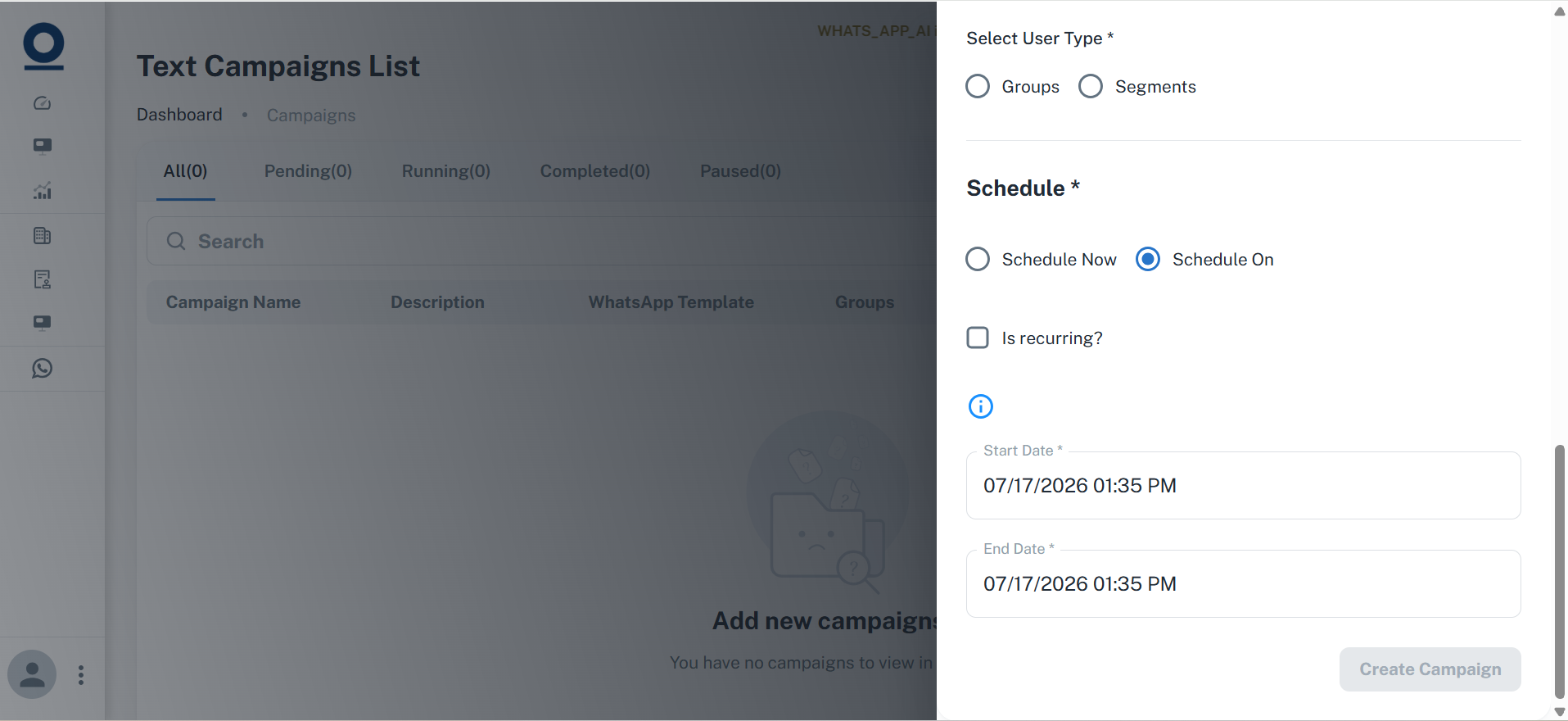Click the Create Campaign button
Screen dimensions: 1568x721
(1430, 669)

● ● ● ● ● ● ●

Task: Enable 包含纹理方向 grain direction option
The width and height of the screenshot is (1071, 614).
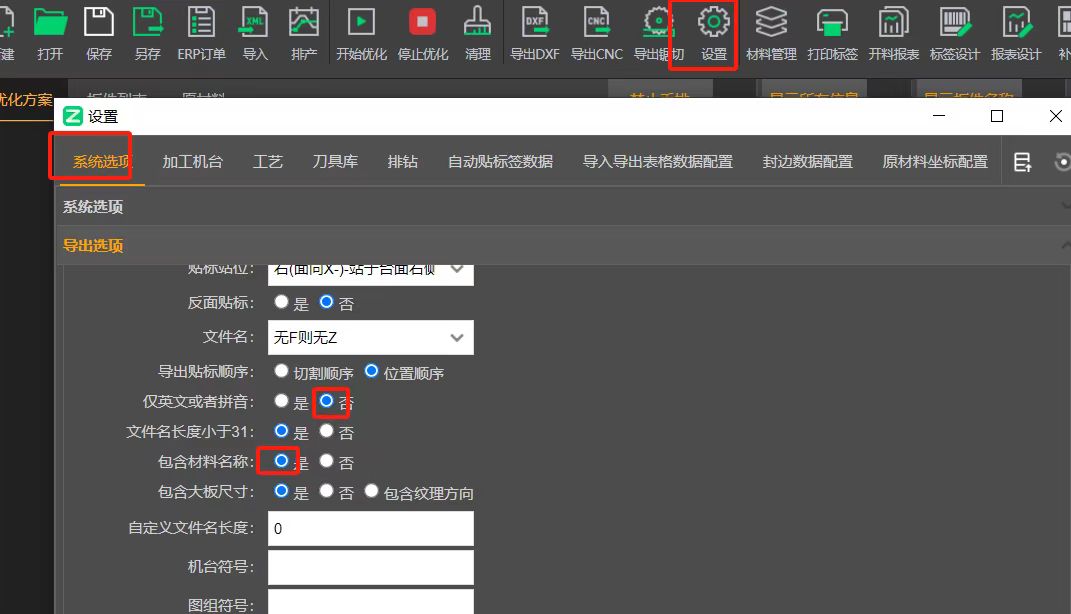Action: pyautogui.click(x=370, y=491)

● ● ● ● ● ● ●

What the exercise asks:
Copy the data, everything from "Click the Create Campaign button" down to "(1430, 669)", with "Screen dimensions" swapped for "Display size" and nothing else altered. Leave the pictures out.

Output of the exercise:
Click the Create Campaign button
Display size: 1568x721
(1430, 669)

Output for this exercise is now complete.